RUN pip install --no-cache-dir -r requirements.txt
COPY power_monitor.py .
CMD ["python", "power_monitor.py"]
Building and Deploying
I build the image manually and push it to my self-hosted Harbor registry:
docker build -t harbor.lab.net/lab/homelab-power-manager:1.0.0 .
docker push harbor.lab.net/lab/homelab-power-manager:1.0.0
Then I deploy it using Portainer on a Docker instance running on one of my critical nodes (one that stays powered on during blackouts).

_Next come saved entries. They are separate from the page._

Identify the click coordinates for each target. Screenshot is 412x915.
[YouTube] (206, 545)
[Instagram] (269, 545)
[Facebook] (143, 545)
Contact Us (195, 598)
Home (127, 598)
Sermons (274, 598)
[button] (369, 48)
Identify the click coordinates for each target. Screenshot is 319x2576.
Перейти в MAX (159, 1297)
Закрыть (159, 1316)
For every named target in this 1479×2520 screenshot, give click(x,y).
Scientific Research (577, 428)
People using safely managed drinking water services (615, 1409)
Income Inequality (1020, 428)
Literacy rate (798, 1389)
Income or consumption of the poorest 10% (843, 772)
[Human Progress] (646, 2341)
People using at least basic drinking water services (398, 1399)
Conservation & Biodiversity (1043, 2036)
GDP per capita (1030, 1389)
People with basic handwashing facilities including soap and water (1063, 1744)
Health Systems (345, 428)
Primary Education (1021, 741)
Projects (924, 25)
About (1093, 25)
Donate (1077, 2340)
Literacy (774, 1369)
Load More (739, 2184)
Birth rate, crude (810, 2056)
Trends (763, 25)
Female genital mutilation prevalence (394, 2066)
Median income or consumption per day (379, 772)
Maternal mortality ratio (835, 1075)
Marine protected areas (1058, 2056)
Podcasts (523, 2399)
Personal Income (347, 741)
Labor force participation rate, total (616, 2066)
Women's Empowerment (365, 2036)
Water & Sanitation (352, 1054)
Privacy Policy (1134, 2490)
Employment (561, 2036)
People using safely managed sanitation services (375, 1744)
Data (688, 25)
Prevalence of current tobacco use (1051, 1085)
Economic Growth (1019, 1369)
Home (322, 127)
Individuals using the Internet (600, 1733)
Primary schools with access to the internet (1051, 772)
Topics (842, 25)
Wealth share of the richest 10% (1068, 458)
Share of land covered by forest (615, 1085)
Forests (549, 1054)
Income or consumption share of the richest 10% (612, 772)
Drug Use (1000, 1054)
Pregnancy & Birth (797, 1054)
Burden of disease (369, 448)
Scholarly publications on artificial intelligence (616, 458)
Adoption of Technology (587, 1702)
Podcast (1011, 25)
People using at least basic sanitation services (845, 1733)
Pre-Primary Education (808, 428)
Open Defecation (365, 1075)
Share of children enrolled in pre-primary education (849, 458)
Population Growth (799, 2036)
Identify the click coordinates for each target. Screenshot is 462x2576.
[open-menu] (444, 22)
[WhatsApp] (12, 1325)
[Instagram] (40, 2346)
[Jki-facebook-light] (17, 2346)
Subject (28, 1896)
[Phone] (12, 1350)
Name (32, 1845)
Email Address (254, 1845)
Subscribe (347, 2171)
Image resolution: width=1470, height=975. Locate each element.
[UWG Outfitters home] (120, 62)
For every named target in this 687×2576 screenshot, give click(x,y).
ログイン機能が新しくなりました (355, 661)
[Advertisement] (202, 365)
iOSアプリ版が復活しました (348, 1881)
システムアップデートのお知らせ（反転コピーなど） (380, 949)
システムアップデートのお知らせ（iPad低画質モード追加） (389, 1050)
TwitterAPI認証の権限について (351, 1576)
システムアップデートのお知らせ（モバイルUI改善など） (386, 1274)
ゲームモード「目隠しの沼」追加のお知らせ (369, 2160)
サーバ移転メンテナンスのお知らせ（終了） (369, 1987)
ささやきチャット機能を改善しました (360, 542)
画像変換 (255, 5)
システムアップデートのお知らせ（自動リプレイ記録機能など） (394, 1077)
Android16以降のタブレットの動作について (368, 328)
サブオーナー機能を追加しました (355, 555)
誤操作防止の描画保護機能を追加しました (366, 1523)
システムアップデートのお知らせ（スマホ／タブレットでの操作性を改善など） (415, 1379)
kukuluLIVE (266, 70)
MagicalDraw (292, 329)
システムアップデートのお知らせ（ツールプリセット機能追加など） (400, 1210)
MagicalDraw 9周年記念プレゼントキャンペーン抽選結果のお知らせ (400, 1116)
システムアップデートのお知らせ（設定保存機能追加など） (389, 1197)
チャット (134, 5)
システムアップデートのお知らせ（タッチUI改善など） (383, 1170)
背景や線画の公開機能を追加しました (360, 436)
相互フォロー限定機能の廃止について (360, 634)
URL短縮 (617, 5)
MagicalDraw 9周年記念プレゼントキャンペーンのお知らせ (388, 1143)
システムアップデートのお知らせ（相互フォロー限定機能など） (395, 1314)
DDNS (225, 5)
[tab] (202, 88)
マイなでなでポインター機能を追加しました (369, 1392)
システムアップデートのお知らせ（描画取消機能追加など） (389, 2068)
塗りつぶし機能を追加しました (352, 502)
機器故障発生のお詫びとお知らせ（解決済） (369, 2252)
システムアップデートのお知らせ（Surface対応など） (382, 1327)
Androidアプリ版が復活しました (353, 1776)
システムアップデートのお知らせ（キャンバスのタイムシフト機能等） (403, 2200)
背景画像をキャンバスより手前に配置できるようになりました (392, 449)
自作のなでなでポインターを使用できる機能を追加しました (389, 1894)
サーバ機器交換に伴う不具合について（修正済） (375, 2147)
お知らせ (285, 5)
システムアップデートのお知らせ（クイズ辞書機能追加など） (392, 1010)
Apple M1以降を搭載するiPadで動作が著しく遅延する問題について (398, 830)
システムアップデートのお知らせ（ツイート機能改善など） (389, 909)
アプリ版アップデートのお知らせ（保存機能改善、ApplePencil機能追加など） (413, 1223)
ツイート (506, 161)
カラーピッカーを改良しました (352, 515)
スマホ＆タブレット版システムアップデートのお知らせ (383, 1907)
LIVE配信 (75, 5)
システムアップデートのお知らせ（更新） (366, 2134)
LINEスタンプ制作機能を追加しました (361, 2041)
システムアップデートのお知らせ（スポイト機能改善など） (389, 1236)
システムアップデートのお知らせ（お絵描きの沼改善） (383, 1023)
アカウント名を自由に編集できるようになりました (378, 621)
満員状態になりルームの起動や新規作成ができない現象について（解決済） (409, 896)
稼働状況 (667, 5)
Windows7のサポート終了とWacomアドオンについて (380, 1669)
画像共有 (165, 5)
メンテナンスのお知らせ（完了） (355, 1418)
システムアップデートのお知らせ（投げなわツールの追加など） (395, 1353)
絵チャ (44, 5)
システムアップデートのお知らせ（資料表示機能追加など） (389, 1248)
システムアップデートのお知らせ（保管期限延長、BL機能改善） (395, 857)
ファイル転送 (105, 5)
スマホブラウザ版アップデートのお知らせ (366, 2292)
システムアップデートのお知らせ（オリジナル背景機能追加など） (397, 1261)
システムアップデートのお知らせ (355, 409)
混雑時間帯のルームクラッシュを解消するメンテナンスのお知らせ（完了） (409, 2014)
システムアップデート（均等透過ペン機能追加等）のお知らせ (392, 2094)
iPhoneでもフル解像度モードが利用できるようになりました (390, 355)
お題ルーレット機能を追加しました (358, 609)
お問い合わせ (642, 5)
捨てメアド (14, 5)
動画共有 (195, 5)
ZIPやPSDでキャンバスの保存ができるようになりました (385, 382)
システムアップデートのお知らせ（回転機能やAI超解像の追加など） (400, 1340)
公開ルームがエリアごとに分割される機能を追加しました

Here's my docker-compose.yml:
services:
power-manager:
image: harbor.lab.net/lab/homelab-power-manager:1.0.0
restart: unless-stopped
environment:
- INFLUX_URL=http://192.168.90.29:8086
- INFLUX_TOKEN=your-influx-token-here
- INFLUX_ORG=your-org
- INFLUX_BUCKET=power-usage
- PVE_HOST=192.168.90.100
- PVE_USER=powerbot@pve
- PVE_TOKEN_NAME=powerctl
- PVE_TOKEN_VALUE=your-pve-token-uuid-here
# Format: node_name|mac_address|ip,node_name|mac_address|ip
- TARGET_NODES=pve-node2|AA:BB:CC:DD:EE:F1|192.168.90.102,pve-node3|AA:BB:CC:DD:EE:F2|192.168.90.103
- SHUTDOWN_GRACE=600
- STARTUP_GRACE=600
- CHECK_INTERVAL=60
network_mode: "host" # Required for Wake-on-LAN packets to reach the subnet
Important deployment considerations:
-
Network Mode: The container must run with
network_mode: "host". Wake-on-LAN uses broadcast packets, which can't cross Docker's default bridge network to reach the physical LAN. -
Host Selection: Deploy this on one of your critical nodes — one that stays powered on during blackouts. In my case, I run it on one of the two nodes that remain active during power outages. If you deploy it on a node that gets shut down, the automation obviously won't work.
-
Restart Policy: I use
restart: unless-stoppedrather thanalways. This gives me control to manually stop the container if needed without Docker automatically restarting it. -
Timing Adjustments: Notice I've increased both
SHUTDOWN_GRACEandSTARTUP_GRACEto 600 seconds (10 minutes) in production. The default 60-second shutdown grace was too aggressive for my setup — I wanted to be absolutely certain there was a real blackout before shutting down nodes. Similarly, the 10-minute startup grace gives me confidence that power is truly stable before waking nodes back up.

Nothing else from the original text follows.